[INFORMATION SUPPLIED]
==============================

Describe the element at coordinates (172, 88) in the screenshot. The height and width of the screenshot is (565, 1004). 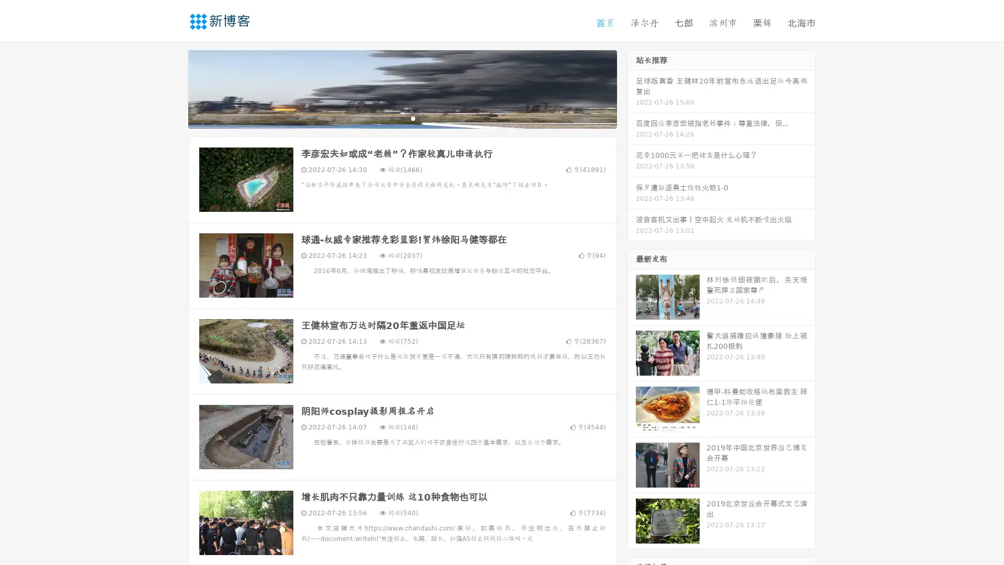
I see `Previous slide` at that location.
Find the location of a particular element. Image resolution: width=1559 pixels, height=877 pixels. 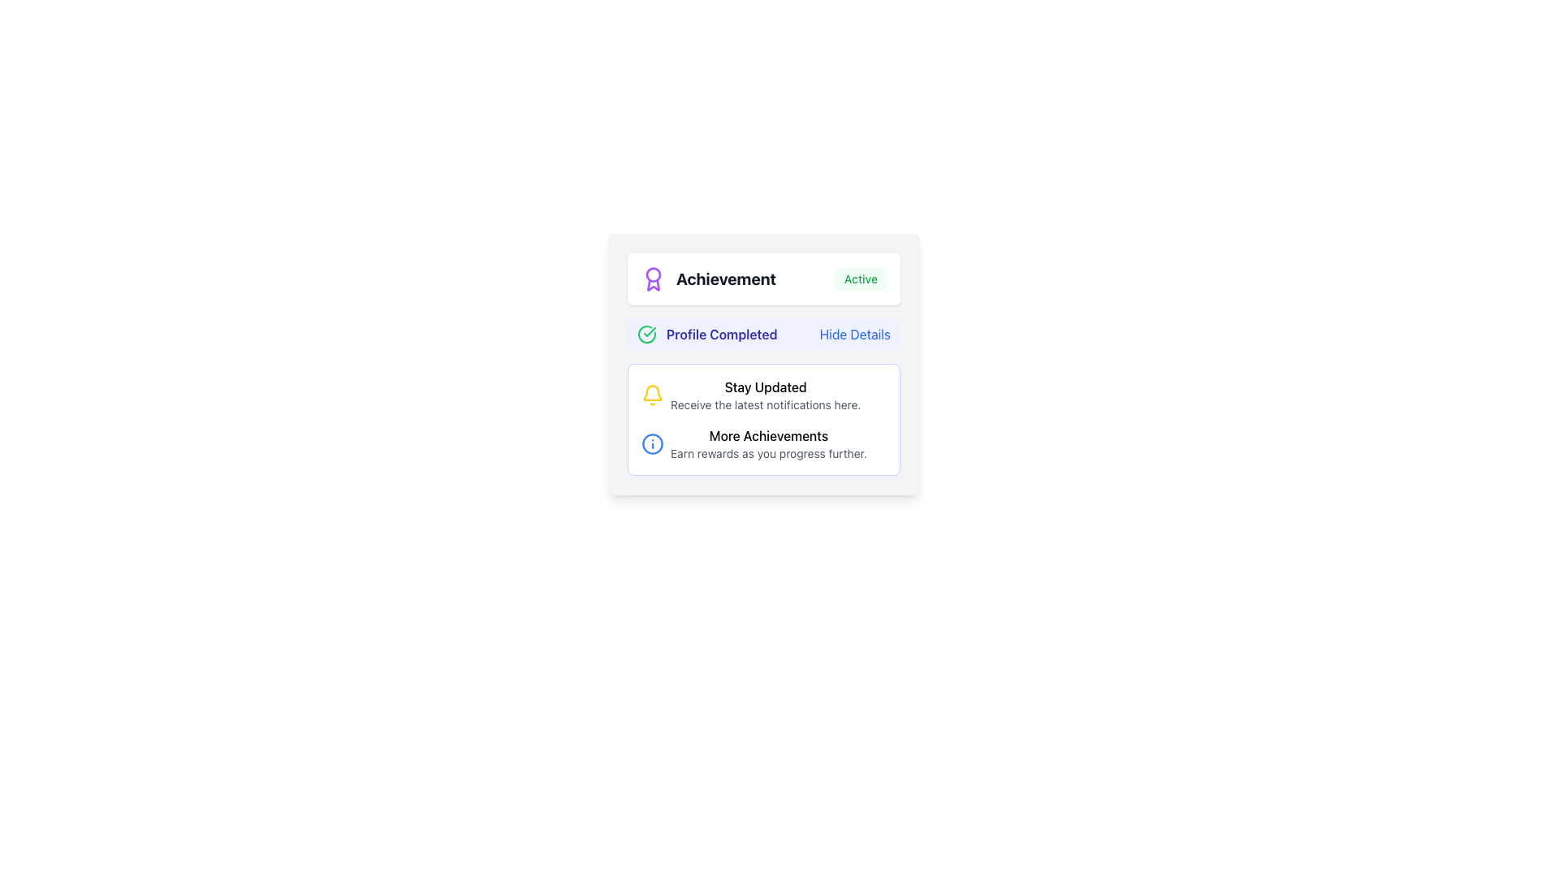

the Text Label with Icon that displays 'Profile Completed' with a green checkmark, indicating a successful completion message is located at coordinates (707, 334).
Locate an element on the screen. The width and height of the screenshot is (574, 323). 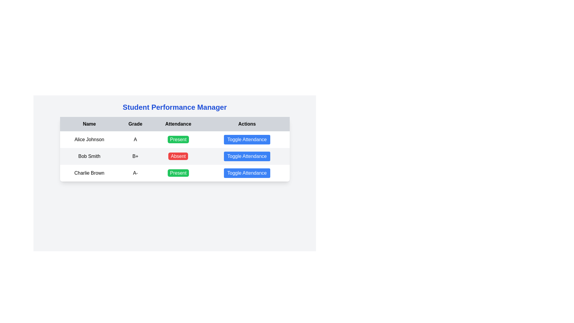
the static text 'A' in the 'Grade' column of the first row in the table under 'Student Performance Manager', which is bold and center-aligned is located at coordinates (135, 139).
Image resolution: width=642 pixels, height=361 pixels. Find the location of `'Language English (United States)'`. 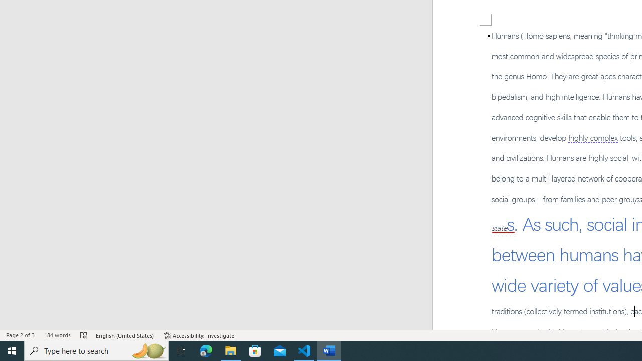

'Language English (United States)' is located at coordinates (125, 336).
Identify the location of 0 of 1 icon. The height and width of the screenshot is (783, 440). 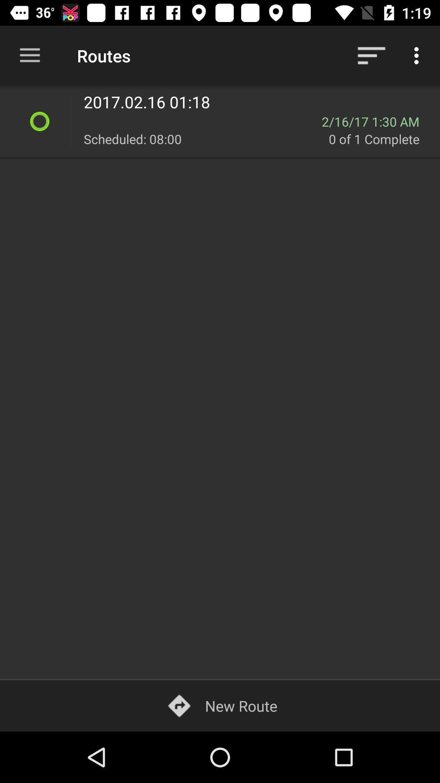
(380, 139).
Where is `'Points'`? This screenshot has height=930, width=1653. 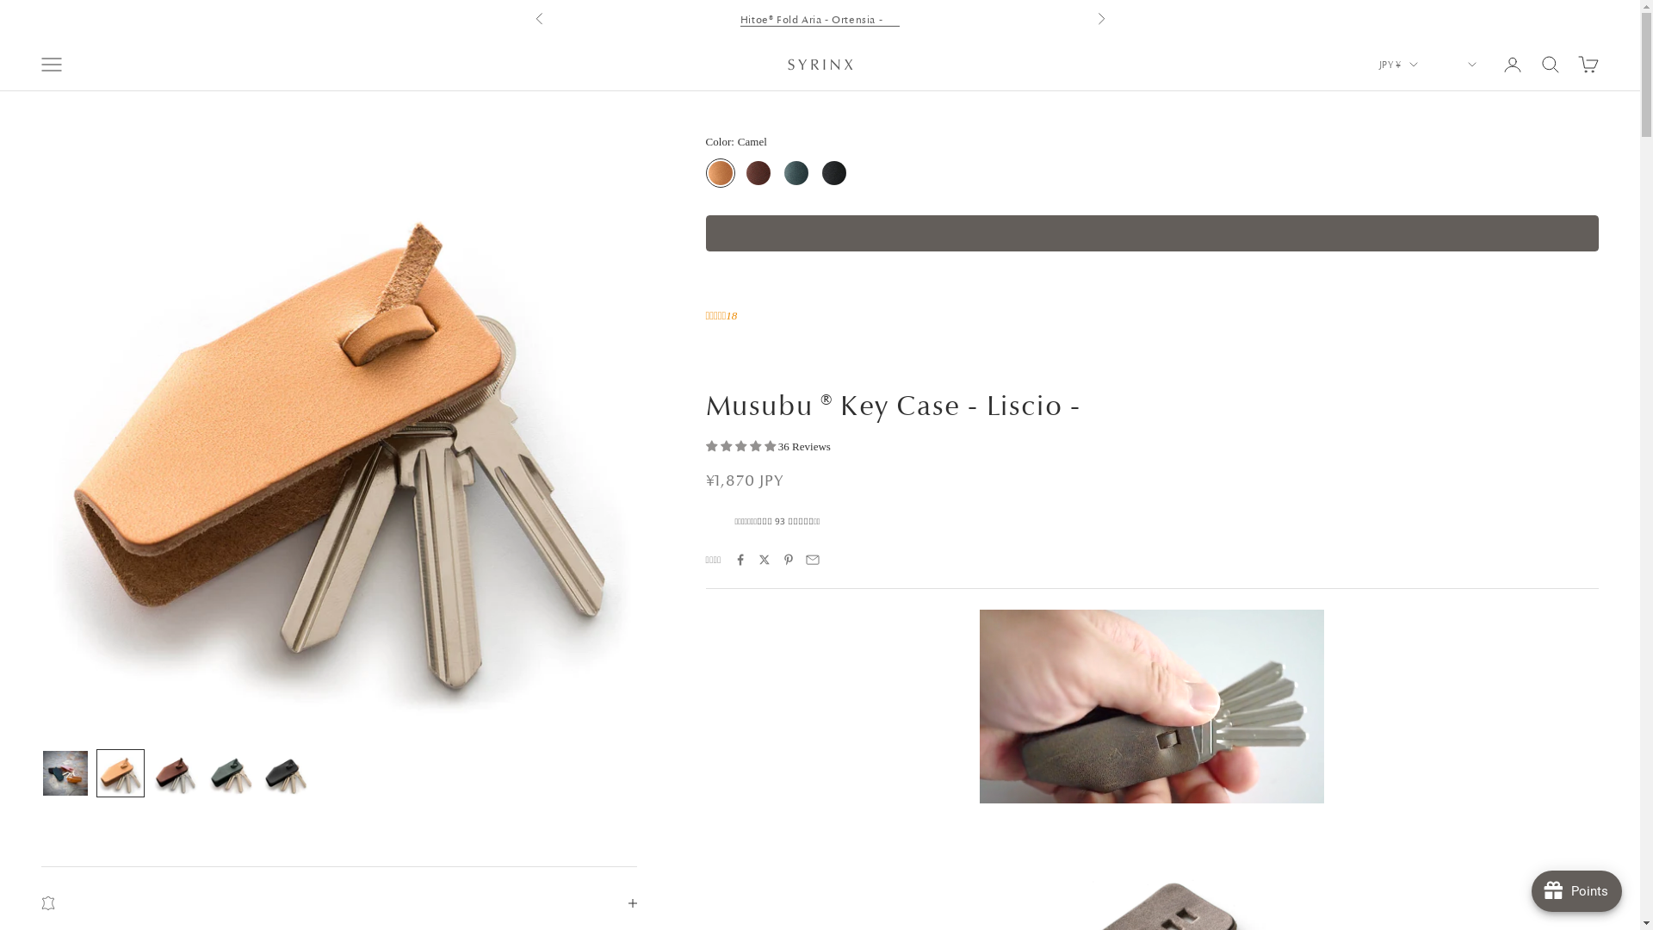
'Points' is located at coordinates (1576, 890).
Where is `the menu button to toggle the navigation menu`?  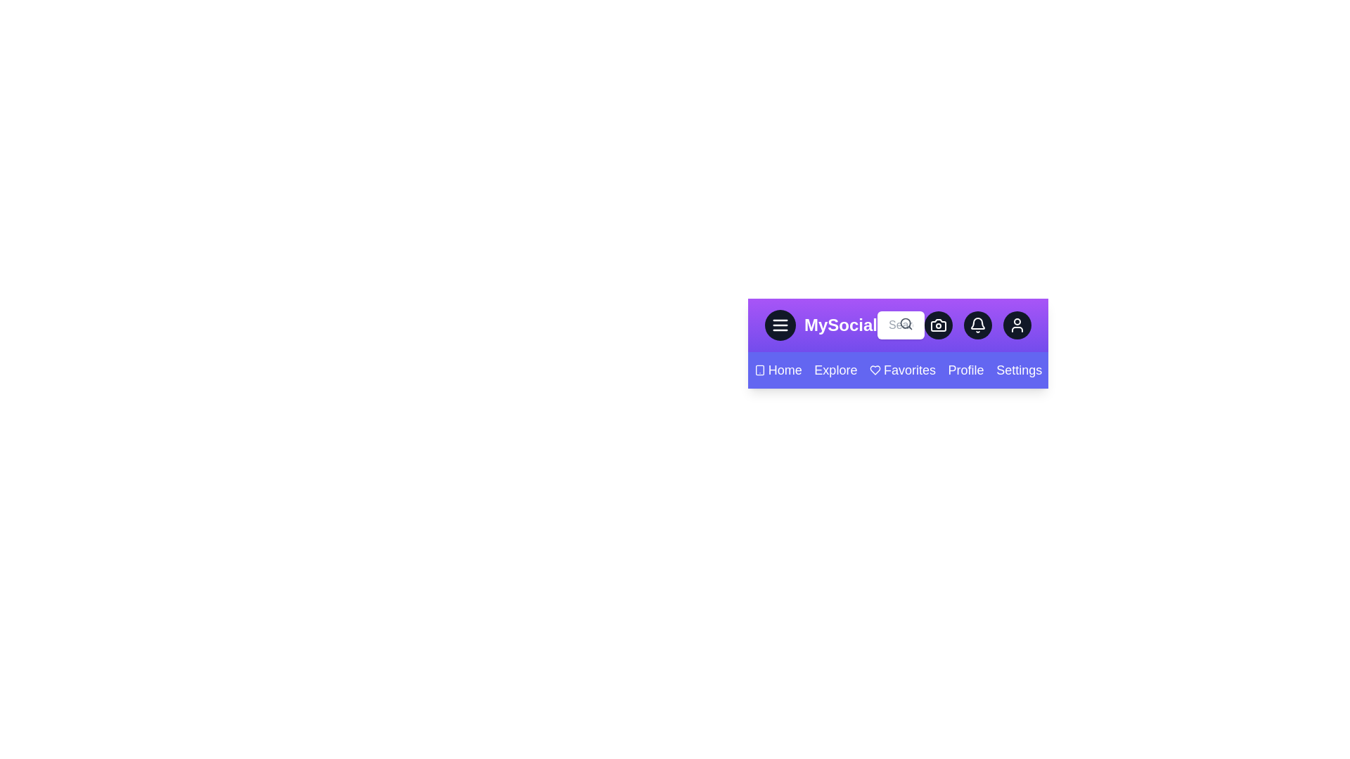
the menu button to toggle the navigation menu is located at coordinates (779, 325).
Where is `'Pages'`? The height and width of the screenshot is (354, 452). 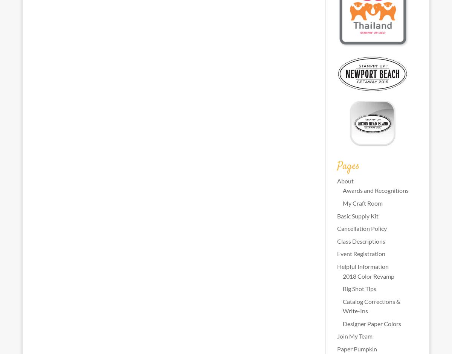
'Pages' is located at coordinates (348, 165).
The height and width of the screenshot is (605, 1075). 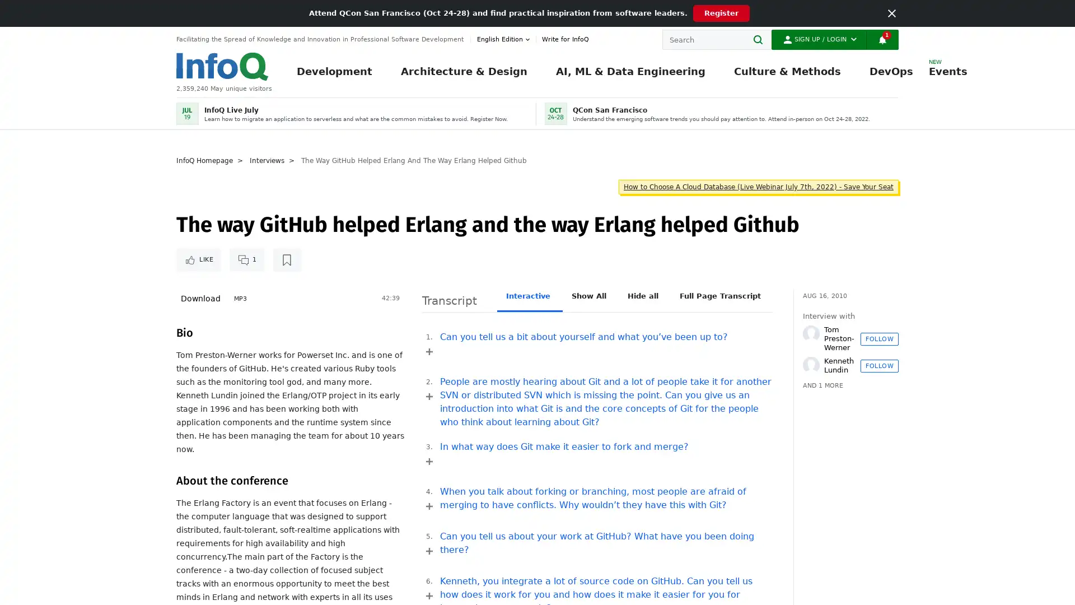 What do you see at coordinates (562, 39) in the screenshot?
I see `Write for InfoQ` at bounding box center [562, 39].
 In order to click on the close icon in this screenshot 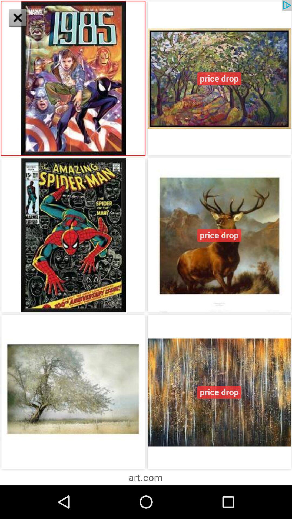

==============================

Give again the lines starting with the line with "Image resolution: width=642" and going on through the line with "coordinates (125, 336).", leaving out the pictures.

Image resolution: width=642 pixels, height=361 pixels. Find the location of `'Language English (United States)'`. 

'Language English (United States)' is located at coordinates (125, 336).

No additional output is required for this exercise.